* [Text provided]:
— START —

ZstdClassifier¶

Compression-based text classifier using Zstandard.

For each class, a byte buffer is maintained by appending every text seen with that label. The buffer is bounded to window bytes; oldest bytes are evicted FIFO once the buffer is full. A ZstdCompressor is built lazily from each class's buffer (used as a raw prefix dictionary). Classification scores a document by compressing it with every class's compressor; the class whose compressor produces the shortest output wins.

The intuition is that compression length approximates Kolmogorov complexity: a compressor seeded with text from class c produces shorter output for documents that share patterns with that class.

This requires Python 3.14 or later (compression.zstd is only available there).

Parameters¶

window

Type → int

Default → 1000000

Maximum number of bytes kept per class. The oldest bytes are dropped once this is reached. Larger windows give the compressor more context at the cost of memory and slower compression.
level

Type → int

Default → 3

Zstandard compression level (1-22). Higher values compress more aggressively, which tends to sharpen classification but slows down both rebuilds and predictions.
rebuild_every

Type → int

Default → 5

Number of learn_one calls between compressor rebuilds for a given class. Rebuilding is a few tens of microseconds, but skipping rebuilds amortises the cost when many documents arrive in a row.

— END —

* [Complete the following]:
(1) List the lines of the records from the one containing "You are a computer-use agent. Image resolution: width=1861" down to the one containing "will click(206, 350).", both included, as a numbered list with blank lines omitted.
(2) Write the next part of the ZstdClassifier documentation, picking up after its last sentence.
The records that follow have no connection to the ZstdClassifier documentation.

* [Dataset extract]:

— START —

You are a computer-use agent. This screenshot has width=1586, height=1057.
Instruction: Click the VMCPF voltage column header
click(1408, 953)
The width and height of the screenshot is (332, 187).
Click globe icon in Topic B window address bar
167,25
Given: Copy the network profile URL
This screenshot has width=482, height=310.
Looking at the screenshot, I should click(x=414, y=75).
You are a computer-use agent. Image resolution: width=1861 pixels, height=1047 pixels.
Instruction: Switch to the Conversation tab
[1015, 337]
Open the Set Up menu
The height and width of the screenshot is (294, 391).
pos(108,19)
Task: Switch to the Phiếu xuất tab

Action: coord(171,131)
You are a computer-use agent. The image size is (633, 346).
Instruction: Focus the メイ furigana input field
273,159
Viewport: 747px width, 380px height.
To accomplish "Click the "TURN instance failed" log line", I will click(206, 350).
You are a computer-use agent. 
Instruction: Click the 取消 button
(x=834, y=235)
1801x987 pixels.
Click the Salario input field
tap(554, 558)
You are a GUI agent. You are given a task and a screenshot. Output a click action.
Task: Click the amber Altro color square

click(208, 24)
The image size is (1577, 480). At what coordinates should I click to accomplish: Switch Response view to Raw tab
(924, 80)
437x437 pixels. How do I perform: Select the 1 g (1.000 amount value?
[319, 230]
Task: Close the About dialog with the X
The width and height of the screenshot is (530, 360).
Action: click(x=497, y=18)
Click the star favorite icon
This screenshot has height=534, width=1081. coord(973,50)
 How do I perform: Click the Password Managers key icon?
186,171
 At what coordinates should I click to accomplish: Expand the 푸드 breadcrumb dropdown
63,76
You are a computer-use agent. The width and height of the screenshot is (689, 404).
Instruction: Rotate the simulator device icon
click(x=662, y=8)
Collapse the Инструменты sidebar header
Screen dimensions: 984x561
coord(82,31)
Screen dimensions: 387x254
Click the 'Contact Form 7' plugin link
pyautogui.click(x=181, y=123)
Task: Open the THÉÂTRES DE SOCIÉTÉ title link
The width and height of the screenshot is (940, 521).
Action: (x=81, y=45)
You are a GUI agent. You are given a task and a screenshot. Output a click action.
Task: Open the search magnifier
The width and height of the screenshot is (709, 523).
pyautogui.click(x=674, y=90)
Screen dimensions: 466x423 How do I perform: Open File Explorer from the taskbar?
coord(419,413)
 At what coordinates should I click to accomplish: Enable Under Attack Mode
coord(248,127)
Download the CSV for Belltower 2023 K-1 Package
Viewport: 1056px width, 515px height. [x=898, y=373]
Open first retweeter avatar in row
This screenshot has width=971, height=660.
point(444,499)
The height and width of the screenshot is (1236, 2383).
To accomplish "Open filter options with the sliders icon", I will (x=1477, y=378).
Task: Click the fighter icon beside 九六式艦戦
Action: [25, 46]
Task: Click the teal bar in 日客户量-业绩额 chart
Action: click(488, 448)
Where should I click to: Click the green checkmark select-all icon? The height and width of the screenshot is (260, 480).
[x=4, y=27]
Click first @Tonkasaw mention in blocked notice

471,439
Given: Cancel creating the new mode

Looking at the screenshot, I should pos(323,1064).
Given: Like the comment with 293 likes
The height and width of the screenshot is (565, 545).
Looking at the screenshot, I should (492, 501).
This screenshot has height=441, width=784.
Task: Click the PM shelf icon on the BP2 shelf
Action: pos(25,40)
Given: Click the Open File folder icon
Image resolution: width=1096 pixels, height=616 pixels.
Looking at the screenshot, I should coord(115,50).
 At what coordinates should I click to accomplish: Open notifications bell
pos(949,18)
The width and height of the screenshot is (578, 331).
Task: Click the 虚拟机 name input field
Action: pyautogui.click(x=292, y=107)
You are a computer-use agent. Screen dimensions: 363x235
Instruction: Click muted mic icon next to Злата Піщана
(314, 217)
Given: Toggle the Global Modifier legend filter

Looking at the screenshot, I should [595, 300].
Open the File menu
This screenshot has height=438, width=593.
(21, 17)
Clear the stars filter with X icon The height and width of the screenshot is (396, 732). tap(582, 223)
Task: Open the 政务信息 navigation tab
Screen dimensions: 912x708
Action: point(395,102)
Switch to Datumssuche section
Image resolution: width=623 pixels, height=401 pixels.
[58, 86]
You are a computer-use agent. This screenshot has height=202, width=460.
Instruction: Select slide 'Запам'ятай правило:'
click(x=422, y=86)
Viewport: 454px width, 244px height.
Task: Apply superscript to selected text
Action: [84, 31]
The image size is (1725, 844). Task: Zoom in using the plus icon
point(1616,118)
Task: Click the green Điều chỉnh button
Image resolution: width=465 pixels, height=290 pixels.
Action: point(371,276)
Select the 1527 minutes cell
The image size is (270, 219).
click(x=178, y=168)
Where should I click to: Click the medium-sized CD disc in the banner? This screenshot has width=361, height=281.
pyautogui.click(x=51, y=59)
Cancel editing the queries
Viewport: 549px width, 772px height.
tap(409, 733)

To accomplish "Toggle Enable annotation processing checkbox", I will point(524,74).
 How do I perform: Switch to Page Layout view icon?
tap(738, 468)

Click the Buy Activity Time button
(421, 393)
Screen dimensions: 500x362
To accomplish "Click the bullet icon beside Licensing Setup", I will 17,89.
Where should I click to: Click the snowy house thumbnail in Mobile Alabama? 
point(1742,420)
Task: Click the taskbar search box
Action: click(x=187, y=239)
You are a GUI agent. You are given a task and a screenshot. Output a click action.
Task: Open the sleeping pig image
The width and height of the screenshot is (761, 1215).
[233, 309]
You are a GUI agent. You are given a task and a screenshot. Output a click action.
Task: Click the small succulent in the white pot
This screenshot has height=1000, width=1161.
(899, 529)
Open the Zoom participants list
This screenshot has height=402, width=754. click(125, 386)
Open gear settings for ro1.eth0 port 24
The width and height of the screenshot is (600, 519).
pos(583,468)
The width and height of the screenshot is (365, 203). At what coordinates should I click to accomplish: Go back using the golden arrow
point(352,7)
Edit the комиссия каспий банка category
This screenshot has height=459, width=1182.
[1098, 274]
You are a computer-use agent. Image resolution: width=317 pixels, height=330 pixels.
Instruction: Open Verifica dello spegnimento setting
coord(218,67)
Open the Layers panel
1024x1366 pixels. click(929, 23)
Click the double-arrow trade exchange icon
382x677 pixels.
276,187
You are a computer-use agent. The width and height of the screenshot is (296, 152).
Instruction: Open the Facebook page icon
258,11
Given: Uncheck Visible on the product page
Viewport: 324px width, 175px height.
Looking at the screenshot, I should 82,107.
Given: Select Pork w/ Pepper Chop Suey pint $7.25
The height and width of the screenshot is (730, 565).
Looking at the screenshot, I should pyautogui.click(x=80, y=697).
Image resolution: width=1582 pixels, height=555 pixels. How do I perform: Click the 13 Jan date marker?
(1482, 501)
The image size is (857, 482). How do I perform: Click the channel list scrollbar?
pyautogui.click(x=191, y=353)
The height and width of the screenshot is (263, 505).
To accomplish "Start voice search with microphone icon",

— END —

* [Task-by-task answers]:
(1)
1. You are a computer-use agent. Image resolution: width=1861 pixels, height=1047 pixels.
2. Instruction: Switch to the Conversation tab
3. [1015, 337]
4. Open the Set Up menu
5. The height and width of the screenshot is (294, 391).
6. pos(108,19)
7. Task: Switch to the Phiếu xuất tab
8. Action: coord(171,131)
9. You are a computer-use agent. The image size is (633, 346).
10. Instruction: Focus the メイ furigana input field
11. 273,159
12. Viewport: 747px width, 380px height.
13. To accomplish "Click the "TURN instance failed" log line", I will click(206, 350).

(2)
on

Type → str | None

Default → None

Name of the field in x that contains the text to classify. If None, x is either a str (used directly as text) or a feature dict (serialised in sorted-key order so the encoding is invariant to feature insertion order).

Attributes¶

buffers (dict[ClfTarget, bytearray])

The byte buffer accumulated per class.

Examples¶

import sys
if sys.version_info >= (3, 14):
    from river import misc

    model = misc.ZstdClassifier(window=4096, level=3, rebuild_every=1)

    docs = [
        ("the cat sat on the mat", "animal"),
        ("a dog barked at the moon", "animal"),
        ("the bird flew over the tree", "animal"),
        ("stocks rallied after the report", "finance"),
        ("the central bank raised rates", "finance"),
        ("bond yields fell sharply today", "finance"),
    ]
    for text, label in docs:
        model.learn_one(text, label)

    prediction = model.predict_one("the dog chased the cat")
else:
    prediction = "animal"
prediction

'animal'

Methods¶

learn_one

Update the model with a set of features x and a label y.

Parameters

x — str | dict[base.typing.FeatureName, Any]
y — base.typing.ClfTarget

predict_one

Predict the label of a set of features x.

Parameters

x — dict[base.typing.FeatureName, Any]
kwargs — Any

Returns

base.typing.ClfTarget | None: The predicted label.

predict_proba_one

Predict the probability of each label for a dictionary of features x.

Parameters

x — str | dict[base.typing.FeatureName, Any]
kwargs — Any

Returns

dict[base.typing.ClfTarget, float]: A dictionary that associates a probability which each label.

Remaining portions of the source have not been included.